Booker Prize

Reading in the Dark – Seamus Deane

Short Listed for the Booker Prize 1996

Reading in the Dark is set during the troubled times of Ireland, between 1945 and 1961. The story is told through the eyes of a young boy growing up within the violence, under strict Catholic parents. The unnamed boy has to deal with family secrets, and his mother becoming unable to cope with it all. Religious beliefs and superstitions play a big part in his childhood, and his innocence means that he is often left bewildered.

It is similar to Paddy Clarke Ha Ha Ha in many respects, but much I found it much easier to read. This is because it lacks the stream of consciousness prose found in Paddy Clark Ha Ha Ha and the plot is easier to follow.

The main fault I found with the book is that it is very depressing. There is the odd glimmer of happiness occasionally, but it is quickly stamped out where-ever it tries to occur. This led to a book which I didn’t find enjoyable to read.  The plot seemed to move from one tragedy to the next and there never seemed to be any hope.

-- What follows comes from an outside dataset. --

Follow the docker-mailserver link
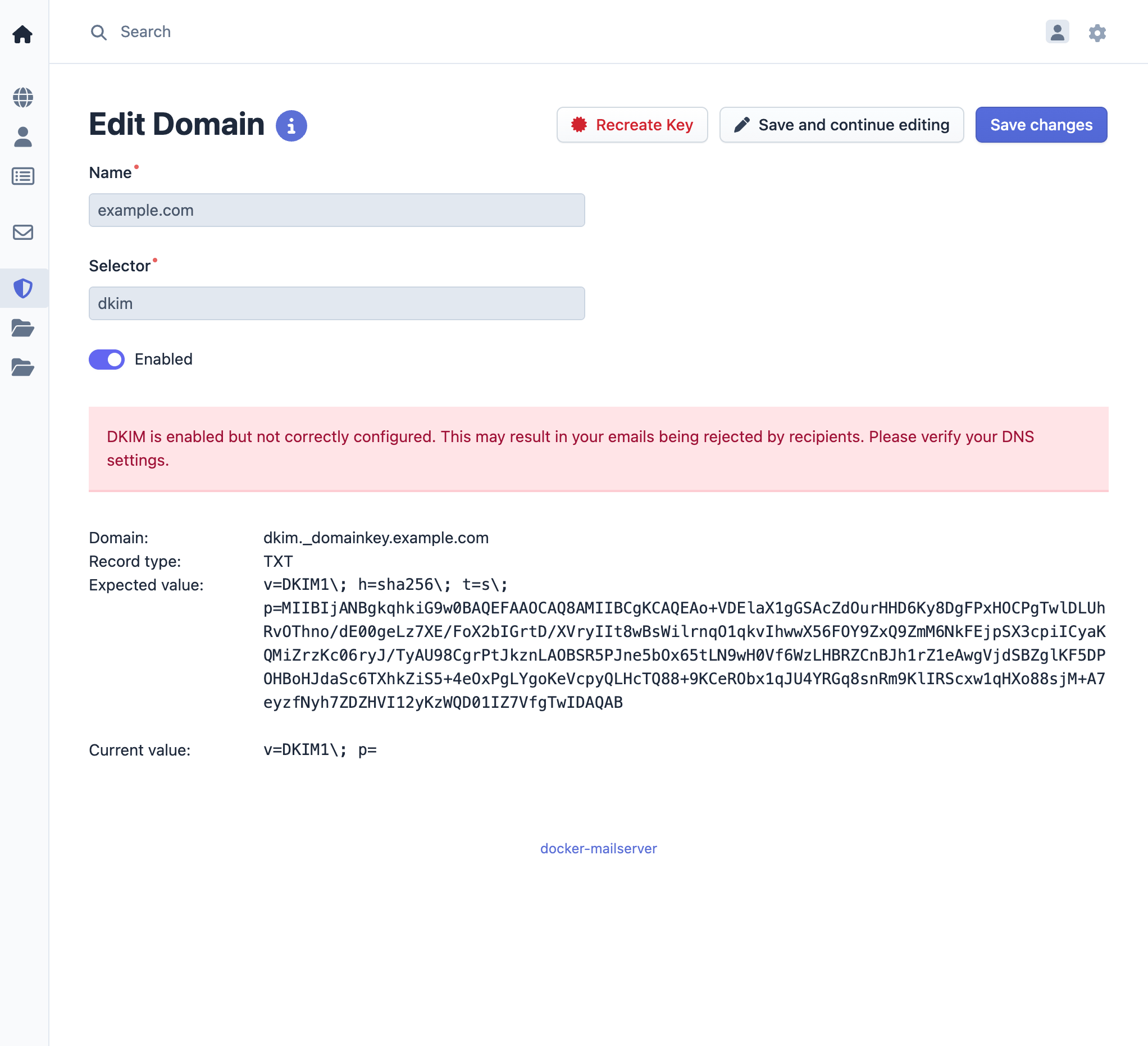The height and width of the screenshot is (1046, 1148). (598, 848)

I didn’t really connect with the main character because he just seemed too caught up in his own emotions and a bit weak – I prefer my characters to have a bit of feistiness!

If you enjoyed Paddy Clarke Ha Ha Ha then I think you’ll love this, but it just wasn’t for me.



I think Angela’s Ashes is my favourite book set in Ireland. What is yours?

10 replies on “Reading in the Dark – Seamus Deane”

I don’t mind reading depressing books, but as you said there has to be something positive or atleast some hope of it. The cover is very intriguing though.

I LOVE Ireland, I’ve only seen it in photos though. I have a wallpaper collection of Ireland alone on my home PC. Angela’s Ashes is on my TBR. I should get to it soon.

Violet – I don’t mind depressing books either, but I have to like the characters before they get depressed and have some moments of hope/happiness in the book somewhere. This book was just miserable all the way through! Angela’s Ashes is very good, although I have heard it is much better on audio.

I got into a nest of depressing books on my trip…reviews to come this week and next. I don’t mind a depressing book, if there is a sliver of light to reach for, but I cannot love a book that beats me down from cover to cover, with maybe one or two exceptions. I have read Holocaust books that didn’t have much sun in them, but that is what you expect. I love the name of that book “Paddy Clarke Ha Ha Ha”!!!

A lot of Halocaust books are too much for me, although I realise they are very important – now I know what happened I need books to have a good plot and some hope in them.

This actually caught my eye at the library the other day. I loved Paddy Clarke, so I think I’d enjoy it too. I must make sure I’m in the mood for a very sad book, though. As for my favourite book set in Ireland, I haven’t read that many, but I’ll go with The Woman Who Walked Into Doors by Roddy Doyle. It’s also very sad, but it’s hopeful at the same time.

If you’re a fan of Roddy Doyle then I think you’ll love this. They are very similar. It isn’t depressing in that it will make you cry, just that there is one bad thing after another. He always seems to be looking at the negative side of things – a bit of a depressive. I just couldn’t relate to him.

My people are Irish, but I have a hard time reading Irish fiction. I feel like I’m betraying the homeland – it’s like books about slavery, I just really, really struggle to get through them. One of my English classes in college read Beloved, and I got so nauseated during the discussion, when we were reading bits out loud, that I had to leave the class. And I had to stop reading Breakfast on Pluto, though I loved the movie, for the same reason.

It is probably a good idea to avoid this book then. I was very affected by some of the scenes in Beloved too. One of the most shocking scenes I have ever read is in that book.

That looks like an interesting read. I have enjoyed Roddy Doyle, and Frank McCourt so I think I’d like that too. The library has it in the store so I shall get it out tomorrow – I’m getting a bit bored of my current run of reading women’s writing of the first half of c20!

This is like the average of Paddy and Angela’s Ashes. If you enjoyed them both then you’ll love this.